Task brief: An exact copy of the lines from the one containing "소개 및 연혁 (218, 48)" to the end of the records below is required, and nothing else.
----------------------------------------
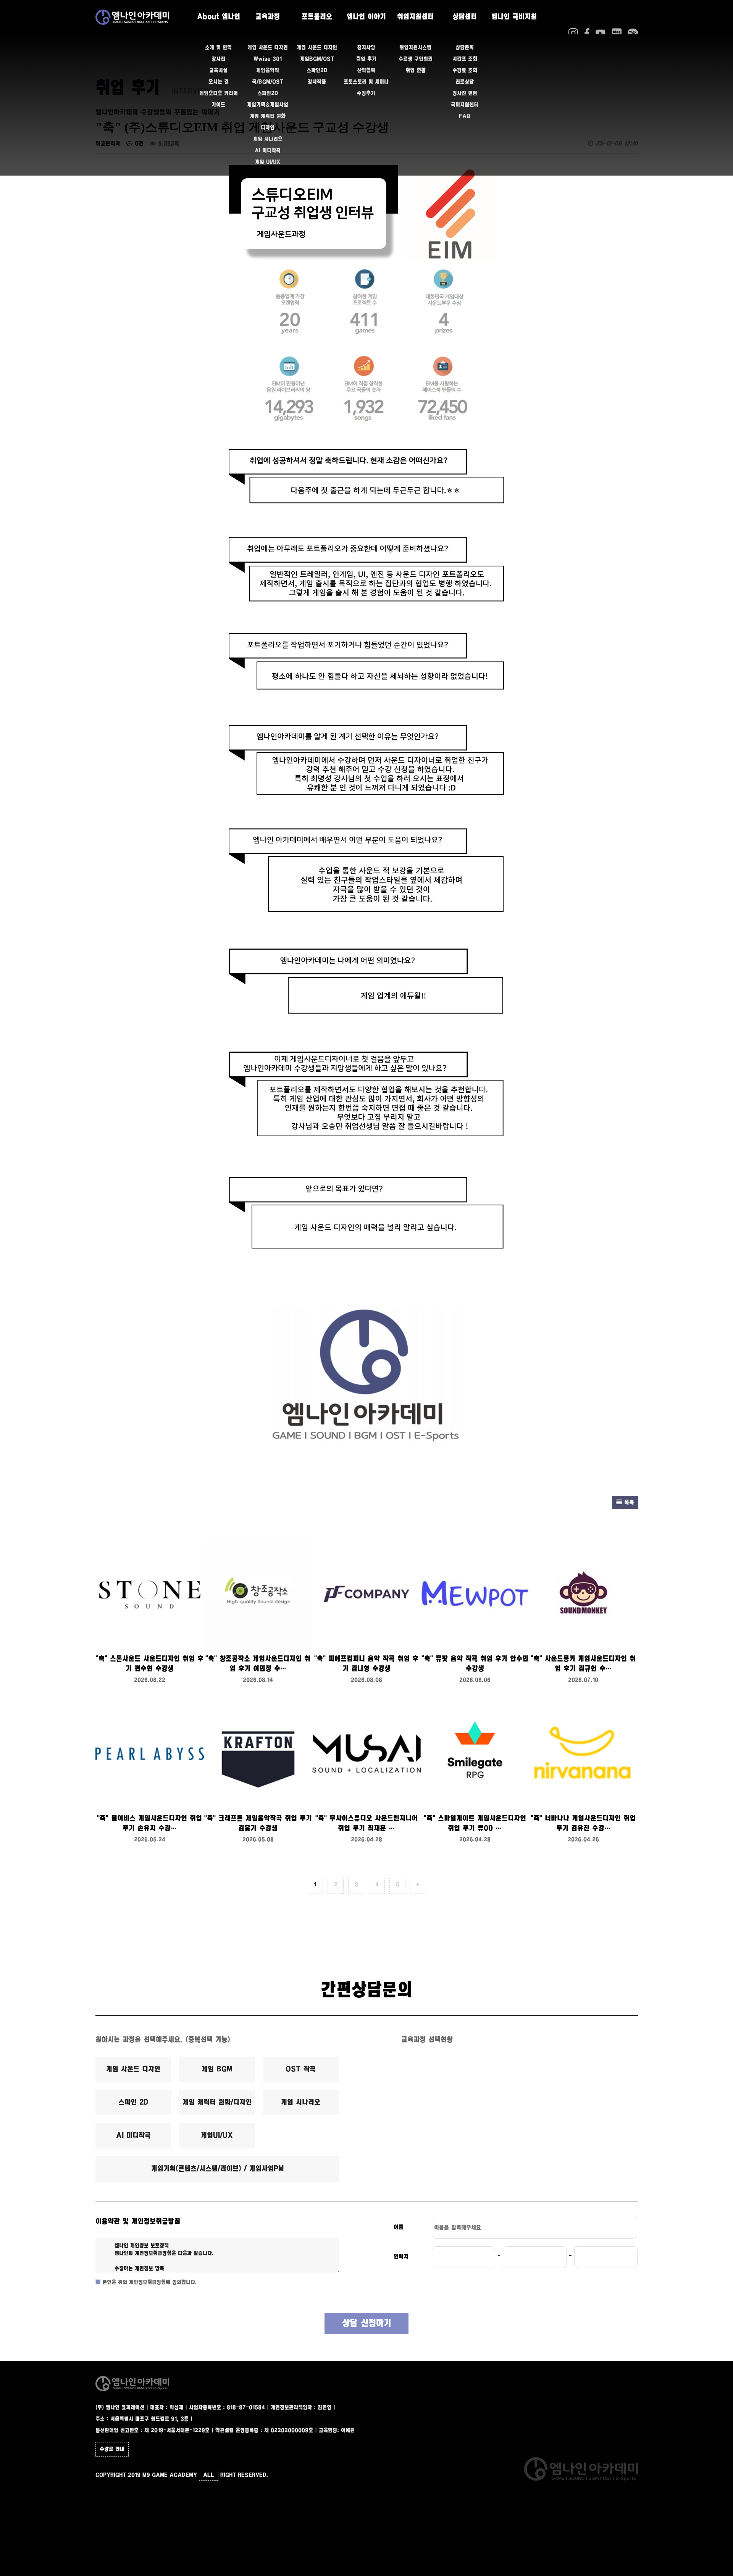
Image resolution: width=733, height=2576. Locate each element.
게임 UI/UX (267, 162)
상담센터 (464, 17)
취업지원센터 (415, 17)
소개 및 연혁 (218, 48)
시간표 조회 (464, 59)
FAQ (464, 116)
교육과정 (267, 17)
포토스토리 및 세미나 (366, 82)
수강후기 (366, 93)
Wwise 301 (267, 59)
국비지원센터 (464, 105)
----------------------------------------
Reply to the exercise:
소개 및 연혁 (218, 48)
시간표 조회 (464, 59)
FAQ (464, 116)
교육과정 (267, 17)
포토스토리 및 세미나 (366, 82)
수강후기 (366, 93)
Wwise 301 (267, 59)
국비지원센터 (464, 105)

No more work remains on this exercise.